§ BRIEF 1
In the passage on reducing tokenizer calls, take the part that opens with the words "And, then we" and closes with "much with batching.", and change "tokenizer" to "encoder" throughout it.
§ BRIEF 2
Write the next part of the passage on reducing tokenizer calls, following on from its last sentence.

§ TEXT PASSAGE
-- start --

And, then we use these stats to approximate the number of tokens in each sentence, group them up into chunks and before the final outputing, we validate with the actual tokenizer call on the entire chunk. This is important!
What this does is, earlier, if we had a text with 100 sentences, we would have 100 calls, which you could only optimize so much with batching.
But now, with a TEVL cycle, we only have tokenizer calls when we finally output the chunks. Which, in the example if it's grouping 5 sentences into a chunk, that implies 20 chunks. So we have 20 tokenizer calls. Reducing the calls by an order of 5 in the example.
And that seems to be a pretty large speed boost. Almost 2-3x by itself.

-- end --

§ MATERIAL PROVIDED
-- start --

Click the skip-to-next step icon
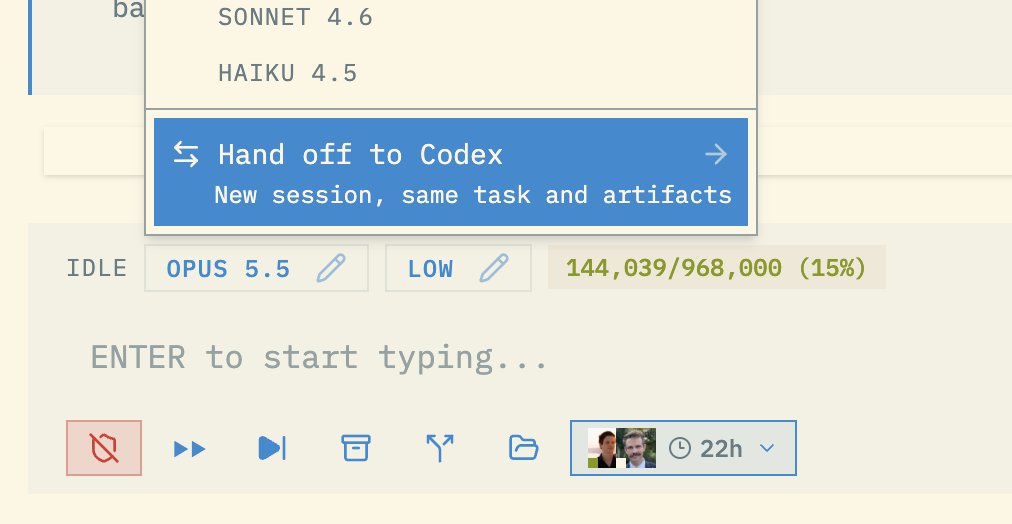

-- end --

§ WRITTEN ANSWER 1
And, then we use these stats to approximate the number of tokens in each sentence, group them up into chunks and before the final outputing, we validate with the actual encoder call on the entire chunk. This is important!
What this does is, earlier, if we had a text with 100 sentences, we would have 100 calls, which you could only optimize so much with batching.

§ WRITTEN ANSWER 2
But feedback is also important. Because sometimes we overshoot or sometimes we undershoot. And because we wish the user to have accurate chunks, we add or subtract sentences post-validation phase to give the best chunk. This is slow again because we need to do extra tokenizer calls for these. So, we have feedback to reduce future calls if we notice a large discrepancy between the estimated and actual token counts and to iteratively get the estimate closer to the actual counts.
The feedback mechanism seems to provide another 20-50% boost and generally is never slower than not having any feedback. So, it makes sense to use it.
That's how we can get SentenceChunker at light speed!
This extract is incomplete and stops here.